Complex input image filenames will crash the server when training #87

Closed thiagomaf closed 1 year ago

thiagomaf commented 1 year ago

Complex input image filenames will crash the server when training.

Filenames such as EXP-006_20230131_20_2[96dpi]_{x}_{y}.jpg will crash the server immediately after starting to train network. Same image set renamed to A_{x}_{y}.jpg will run and train fine.

To Reproduce Created a training dataset with filename patter "EXP-006_20230131_202[96dpi]{x}_{y}.jpg".

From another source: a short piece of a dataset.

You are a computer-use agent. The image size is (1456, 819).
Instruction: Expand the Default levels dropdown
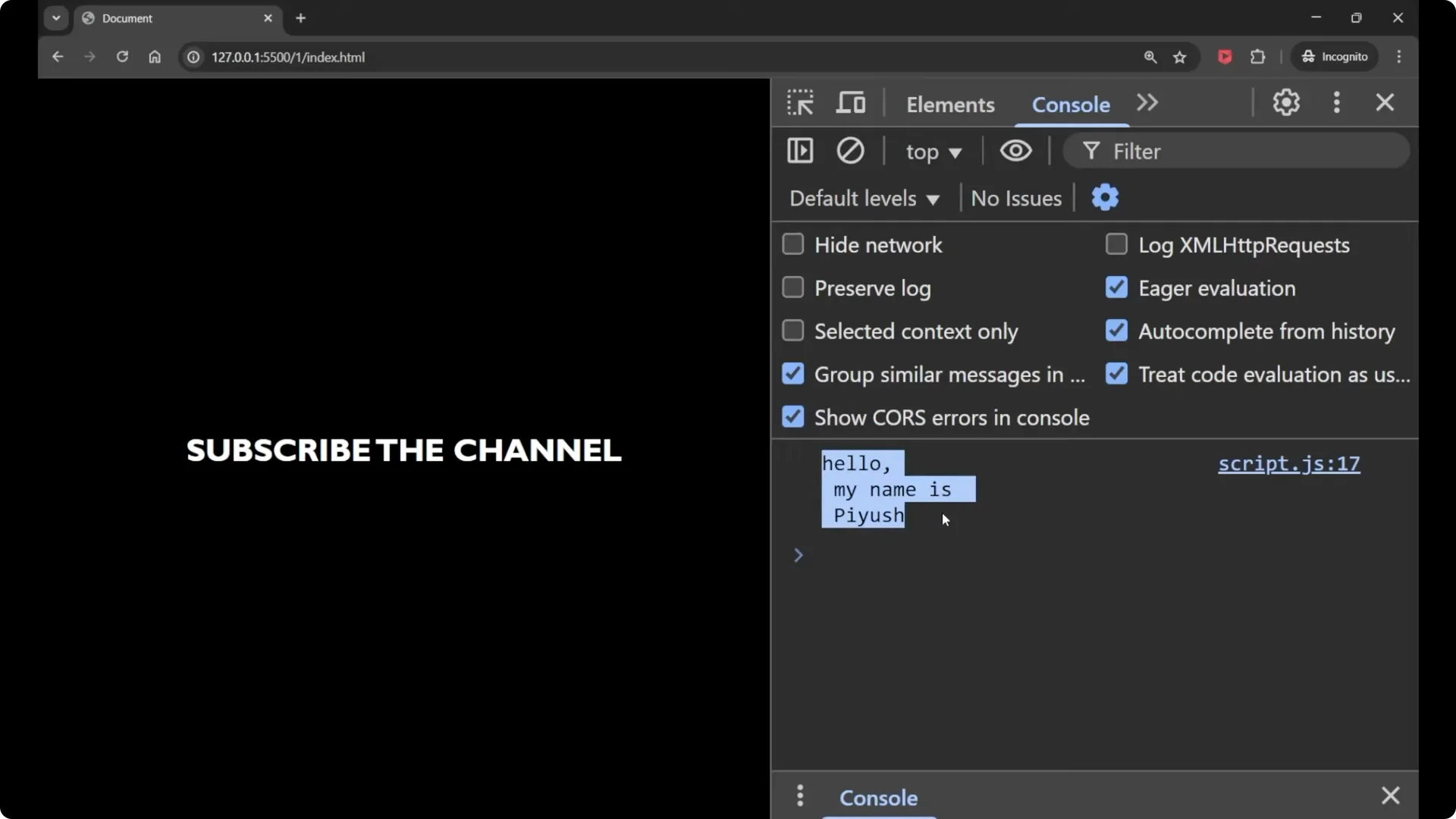point(864,199)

I have followed the Colab tutorial here without any changes - https://colab.research.google.com/drive/104narYAvTBt-X4QEDrBSOZm_DRaAKHtA?usp=sharing

Got the following error:

execute_instruction start_training Traceback (most recent call last): File "/content/drive/MyDrive/root_painter_src/trainer/main.py", line 40, in trainer.main_loop() File "/content/drive/MyDrive/root_painter_src/trainer/trainer.py", line 113, in main_loop self.train_one_epoch() File "/content/drive/MyDrive/root_painter_src/trainer/trainer.py", line 244, in train_one_epoch for step, (photo_tiles, File "/usr/local/lib/python3.8/dist-packages/torch/utils/data/dataloader.py", line 628, in next data = self._next_data() File "/usr/local/lib/python3.8/dist-packages/torch/utils/data/dataloader.py", line 1333, in _next_data return self._process_data(data) File "/usr/local/lib/python3.8/dist-packages/torch/utils/data/dataloader.py", line 1359, in _process_data data.reraise() File "/usr/local/lib/python3.8/dist-packages/torch/_utils.py", line 543, in reraise raise exception Exception: Caught Exception in DataLoader worker process 0. Original Traceback (most recent call last): File "/usr/local/lib/python3.8/dist-packages/torch/utils/data/_utils/worker.py", line 302, in _worker_loop data = fetcher.fetch(index) File "/usr/local/lib/python3.8/dist-packages/torch/utils/data/_utils/fetch.py", line 58, in fetch data = [self.dataset[idx] for idx in possibly_batched_index] File "/usr/local/lib/python3.8/dist-packages/torch/utils/data/_utils/fetch.py", line 58, in data = [self.dataset[idx] for idx in possibly_batched_index] File "/content/drive/MyDrive/root_painter_src/trainer/datasets.py", line 106, in getitem image, annot, fname = load_train_image_and_annot(self.dataset_dir, File "/content/drive/MyDrive/root_painter_src/trainer/im_utils.py", line 95, in load_train_image_and_annot raise Exception(f'Could not load photo {latest_im_path}, {latest_error}') Exception: Could not load photo None, list index out of range

Abe404 commented 1 year ago

Thanks for bringing this to my attention and providing details!

The problem was that I was using glob to search for file paths and certain characters (such as [) have a special meaning when using glob. To allow arbitrary file names that may include these special characters I have altered the code to use glob.escape

The relevent changes are included in the following commits: https://github.com/Abe404/root_painter/commit/d2f881418890b41dbac02791c26082ecc724d026 https://github.com/Abe404/root_painter/commit/13e53e32f5832dd8175787bdf3b39099dd1dc07a

This should have now resolved the problem you were experiencing. Can you pull the latest code for the server again (cloning also does this) and let me know if everything is working OK with your files now?

Kind regards, Abraham